Juist omdat ik dit spel herken, al ben ik zelf nooit een harde speler, denk ik er een scherp oog voor te hebben bij anderen. Bij de musicus, die er uiteindelijk kapot van was toen ik de relatie verbrak, trad er beslist een vergelijkbaar beschermingsmechanisme in werking. Hij vernederde me, bekritiseerde m’n hele wezen, tot mijn adem aan toe; een vrouw die niet behoorlijk kan ademen en spreken is immers niet de moeite waard om verdrietig over te zijn. Als hij me tot niets kon reduceren, zou hij ook niets hebben om over te treuren. Doordat ik zag hoe zijn hardvochtige gedrag deel was van een poging om zichzelf tegen een gebroken hart te beschermen, vergaf ik hem zijn wreedheid. Ik zag immers dat zijn onredelijke hardheid voortkwam uit onzekerheid. Tegen beter weten in hoopte ik dat mijn gulle vergeving hem van zijn verlatingsangst zou afbrengen en hem milder zou stemmen.

In dit soort ongezonde relaties zijn er verschillende krachten in het spel. Ten eerste, een strijdbaarheid die me, tegen beter weten in, de aandacht van mijn geliefde doet najagen: ik zal door hem gezien worden, geliefd en bemind! Ik zal me boven het machtsspel plaatsen; door mijn begrip en vergeving zullen we elkaar alsnog naderen.

Een psycholoog zei mij eens dat onredelijke kritiek van geliefden mij een strijd doet aangaan, die ik als kind nooit bij mijn ouders kon winnen. Dat ik ernaar verlang gezien te worden zoals ik niet door mijn ouders werd gezien; dat die strijd elke keer weer in mij ontwaakt zodra het erop lijkt dat ik die aandachtige liefde niet zal krijgen. Juist dan ontwaakt er een bewijsdrift in mij waarmee ik aan mezelf en de wereld zal tonen dat ik dit aankan. Dat ik heel kan maken wat kapot lijkt. Dat ik die toegewijde aandacht dit keer wél zal winnen.

Animatie Jarre Venderbosch

Hoewel dit allemaal zou kunnen meespelen, zie ik ook de greep van mijn verbeeldingskracht: mijn geloof in een verhaal dat ik voor mezelf heb verzonnen. Een verhaal waarin de bewuste geliefde een doorslaggevende rol speelt. In mijn verhaal overwinnen we alle misverstanden en strubbelingen. Juist door de moeite die het ons heeft gekost zullen we diep tot elkaar doordringen. Het is dit verhaal dat ik niet wil loslaten. Ik heb in die specifieke duiding van mijn leven geloofd en kan me er niet zomaar van losscheuren. Is dat wat verliefdheid is? Strijdbaarheid en een dwangmatig willen opgaan in de eigen verbeelding?

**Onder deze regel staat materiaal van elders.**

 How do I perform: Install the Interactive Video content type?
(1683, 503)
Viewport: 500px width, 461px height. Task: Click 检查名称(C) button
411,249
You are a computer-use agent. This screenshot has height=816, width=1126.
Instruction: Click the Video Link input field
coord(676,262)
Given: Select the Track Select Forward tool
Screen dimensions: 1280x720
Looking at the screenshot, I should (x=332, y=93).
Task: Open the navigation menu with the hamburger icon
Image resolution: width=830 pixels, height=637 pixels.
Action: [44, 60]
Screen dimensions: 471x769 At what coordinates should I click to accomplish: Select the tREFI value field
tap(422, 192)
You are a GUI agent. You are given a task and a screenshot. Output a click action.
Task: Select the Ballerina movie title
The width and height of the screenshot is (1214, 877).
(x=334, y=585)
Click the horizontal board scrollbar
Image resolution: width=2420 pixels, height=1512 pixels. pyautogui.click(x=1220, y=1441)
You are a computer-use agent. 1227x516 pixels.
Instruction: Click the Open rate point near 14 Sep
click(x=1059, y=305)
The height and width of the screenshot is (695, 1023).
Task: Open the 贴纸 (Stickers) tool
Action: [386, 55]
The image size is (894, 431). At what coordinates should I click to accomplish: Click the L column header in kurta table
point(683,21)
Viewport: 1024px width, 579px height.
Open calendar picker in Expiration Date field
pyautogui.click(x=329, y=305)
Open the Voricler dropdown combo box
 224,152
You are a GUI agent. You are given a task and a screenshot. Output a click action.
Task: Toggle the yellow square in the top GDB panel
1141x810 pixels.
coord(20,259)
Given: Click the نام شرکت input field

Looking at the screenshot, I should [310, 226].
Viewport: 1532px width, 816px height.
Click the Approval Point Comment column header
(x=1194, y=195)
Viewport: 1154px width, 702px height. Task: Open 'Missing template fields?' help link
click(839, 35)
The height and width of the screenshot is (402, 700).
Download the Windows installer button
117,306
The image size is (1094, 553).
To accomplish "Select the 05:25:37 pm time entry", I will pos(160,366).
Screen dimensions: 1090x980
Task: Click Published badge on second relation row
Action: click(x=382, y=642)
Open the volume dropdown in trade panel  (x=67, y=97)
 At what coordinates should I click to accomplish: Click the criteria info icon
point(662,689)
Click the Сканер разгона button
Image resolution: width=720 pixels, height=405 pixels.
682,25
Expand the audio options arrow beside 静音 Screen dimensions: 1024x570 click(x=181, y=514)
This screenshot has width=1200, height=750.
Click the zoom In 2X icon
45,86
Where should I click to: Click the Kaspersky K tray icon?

Achteraf bezien is het schokkend hoezeer ik mezelf in mijn verliefdheden voor de gek heb gehouden. Ze zeggen dat de roze bril je alleen de mooie kanten van je geliefde doet zien. Maar de bril die ik mezelf opzet is niet zomaar roze, het is een bril die me dingen doet zien die er niet zijn. Het klinkt misschien wat merkwaardig, maar verschillende keren ben ik verliefd geworden op wat ik níét kreeg. Zoals bij de man die een handvol bloemen uit de bloembak rukte. Ik werd verliefd op zijn afwezigheid. Hij liet niets meer van zich horen en ik begon naar hem te snakken. In mij zette zich een immense drang tot fabuleren in werking, er werd een verzinsel gesponnen, waarin deze afwezige man ideaal bij me paste.

Op zich strekt verlangen zich altijd uit naar wat (nog) ontbreekt, in die zin is het logisch dat je verlangt naar wat er niet is. Als bovendien de belofte gevoed wordt dat je het uiteindelijk wel zult krijgen, versterkt dit het begeren. Het is een dynamiek die Annie Ernaux ook in verschillende van haar autobiografische romans beschrijft. Het wachten, de ongedurige lust, het klaarmaken tot de minnaar arriveert, het obsessieve denken en smachten. Haar oprechte onthullingen benemen me de adem. Ik wil haar toeroepen dat ze zich moet losmaken uit de toxische relatie, ermee moet ophouden zichzelf te verlagen. Bij de ander zie ik namelijk maar al te goed hoe zo’n scheve verhouding je doet lijden.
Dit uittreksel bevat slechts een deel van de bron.